* **Objectifs**:
1. D'après l'entretien avec Chris Claremont, pendant combien d'années a-t-il travaillé sur les X-Men la première fois ?
2. Prolongez l'entretien avec Chris Claremont sur les X-Men au-delà de sa dernière phrase.

C'est au courant du mois de mars passé que se tenait la cinquième édition du festival MAGIC Monaco, organisée par Shibuya Productions, qui s'est tenu au Forum Grimaldi. L'organisation avait quelques invités comics prestigieux, dont l'immense scénariste Chris Claremont, à qui l'on doit aujourd'hui ce que sont les X-Men, après un run emblématique de 17 ans - et des travaux par la suite, encore actuels. L'occasion pour nous d'aller parler de l'importance de ces personnages et des comics dans notre société moderne. A lire ci-dessous !
Crédit photo : Fabbio Galatioto
Bonjour Chris Claremont. De façon générale, quel est votre ressenti sur votre travail sur les X-Men, que vous poursuivez toujours aujourd'hui de temps en temps ?
Hé bien, ça a été et c'est toujours très amusant. Je n'en ai pas encore fini. Qu'y a-t-il de plus à dire, vraiment ? Je l'ai fait la première fois pendant dix-sept ans. Ça a été extraordinaire, j'ai travaillé avec des artistes et des éditeurs très talentueux. Quand je m'y suis remis de temps à autre, j'ai eu cette chance également, et c'est toujours le cas aujourd'hui. J'aime à penser que je fais de bonnes histoires, mais ce n'est plus le centre de mon existence comme ça l'a été il y a 25 ans. J'aime à penser que j'agrandis mon répertoire, que j'ai d'autres concepts, et que j'élargis mes façons de faire du storytelling : du roman, pour le cinéma, des scénarios, avec l'idée que ce sera encore plus apprécié par la suite.
Vous en avez peut-être marre qu'on vienne toujours vous parler des mutants ?
Non, pourquoi ça ? Pourquoi serais-je fatigué d'entendre des gens me dire qu'ils ont été très touchés par mon travail ? La chose extraordinaire avec les conventions est de rencontrer ces personnes qui me disent "mon grand-père avait adoré vos travaux" - suis-je si vieux ? Mais c'est ce qu'on fait aussi. Mon père a aimé des comics, je les aime, et en tant qu'auteur, c'est de l'or pur. Je me dis que j'ai fait quelque chose de spécial, qui a du sens, qui va rester. Tu ne peux pas te plaindre de quelque chose comme ça, tu en profites tous les jours.

* **Données fournies**:
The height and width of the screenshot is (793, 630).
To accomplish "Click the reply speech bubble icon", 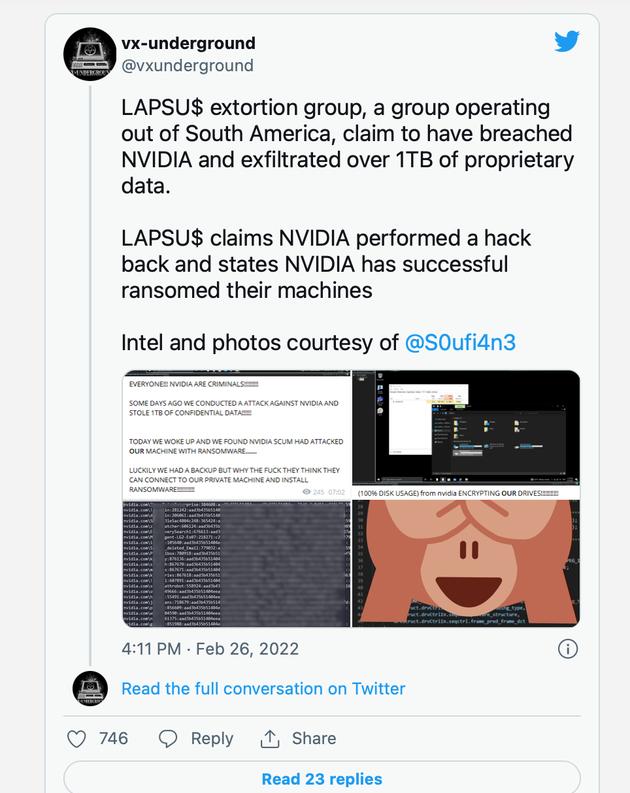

* **Réponses aux exercices**:
1. Pendant dix-sept ans.

2.
Vous avez créé énormément de personnages au cours de votre run, notamment des personnages féminins. A l'époque ça vous semblait particulièrement important de mettre l'emphase sur ces personnages ?
C'était tout à fait naturel pour moi. Je me rappelle comment j'ai traité ces personnages. La façon dont ils sont repris par d'autres auteurs a parfois été bonne, parfois non. C'est pour ça que je lis rarement des comics d'autres personnes sur des personnages que j'ai créé, car je me sens très possessif vis-à -vis d'eux. Ce ne sont pas des personnages, dans ma tête, ce sont des personnes réelles, des gens. Et je n'aime pas les voir maltraités, au bas mot. En même temps, on ne me demande pas mon avis. Ce ne sont pas mes personnages, ils appartiennent à Marvel, hélas. Je me concentre sur les réalités que je peux définir et construire, le travail qui m'appartient, et m'amuse avec.
Que ce soit les X-Men ou d'autres travaux, quelle est la chose la plus importante à laquelle vous pensez quand il s'agit de créer quelqu'un ?
Il ne s'agit pas de penser, mais de ressentir. Si le personnage et le moment te semblent bon, vas-y. Sinon, retiens toi. John Byrne a fait quelques histoires sur son site, en expliquant que ce seraient ses X-Men si Jim Shooter ne l'avait pas remplacé par moi sur le titre. D'un côté c'est sympa. Mais de l'autre je me dis que virtuellement, tous ces personnages que j'ai définis par mon run sur les X-Men, ont été créés après que John soit parti. Que se serait-il passé si Jim ne m'avait pas remplacé, et qu'on n'aurait ni Rogue, ni Gambit, ni le Hellfire Club, etc... Toutes ces choses qui ont défini les X-Men durant plus d'une douzaine d'années, comment serait-ce si elles n'avaient pas existé ? Est-ce que ça aurait été meilleur ? Sûrement différent ? C'est une vision intrigante. Il faut croire le jugement des créateurs à l'oeuvre à un moment donné. Ca marche, ou ça ne marche pas.
Vous vouliez également parler de problèmes réels avec ces personnages.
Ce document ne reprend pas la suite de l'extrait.